Assistant Professor, Neonatology and Bioethics Children's Research Institute, Children's Mercy Hospital Kansas City, Missouri, United States
Background: The incidence of tracheostomy placement with mechanical ventilation dependence is increasing for children with chronic critical illness. While there are clinical scenarios where tracheostomy placement is clearly medically indicated (e.g., isolated airway obstruction in the setting of curable disease) or medically inappropriate (e.g., multiorgan failure in a patient with untreatable, terminal malignancy), the practice of shared decision-making in tracheostomy (SDMiT) is indicated when prognosis is uncertain and quality of life is paramount.
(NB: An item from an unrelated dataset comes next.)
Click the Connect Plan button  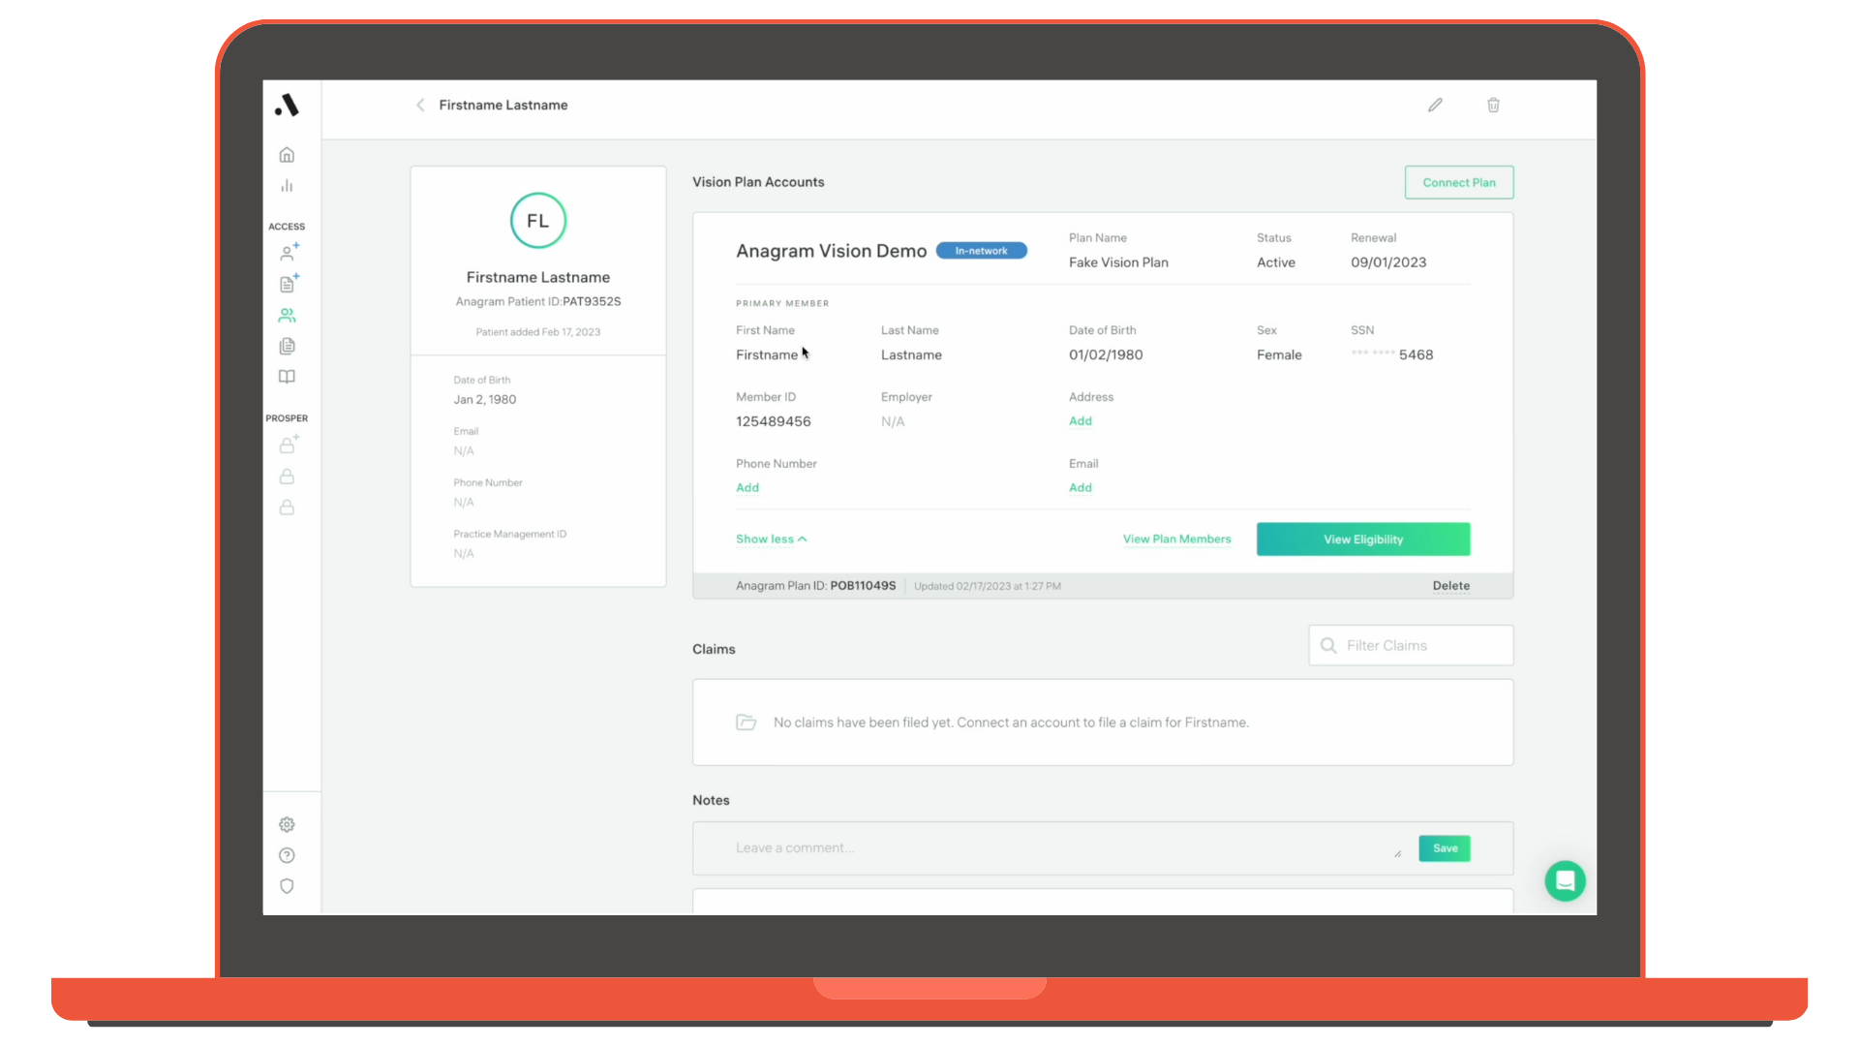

Prior surveys of parents and medical providers demonstrate multiple areas for improvement surrounding SDMiT. Objective: To improve education about SDMiT through the development and implementation of an online learning module for medical team members who participate in family/team discussions about tracheostomy. Design/Methods: A multidisciplinary team developed a 30-minute online learning module that defined SDMiT and included examples of parent, clinician, and shared decisions; a 17-minute video of parents discussing their decision-making process; examples of appropriate language to elicit hopes, values, and worries from families facing a decision regarding tracheostomy for their child; and a brief quiz to confirm participant understanding of different types of clinical decisions (parent, clinician, shared). The module was evaluated through an optional post-module survey. Results: 452 participants completed the online learning module (physicians, advance practice providers, nurses, and respiratory therapists); 104 completed the optional post-module survey (response rate 23%). 80% of respondents (n=78/97) agreed or strongly agreed that they learned new knowledge regarding SDMiT; 85% (n=82/96) noted improvement in skills in approaching conversations surrounding this topic; and 60% (n=57/95) stated it would change their clinical practice. 94% (n=90/96) of respondents would recommend this course to a colleague and 77% (n=72/93) would like more education about shared decision-making principles in general.
Conclusion(s): An online learning module is a promising method of teaching medical team members the principles of SDMiT and may be a useful tool in standardizing and teaching communication skills in shared decision-making more broadly. Further work is needed to measure the impact of this educational module on communication skills over time.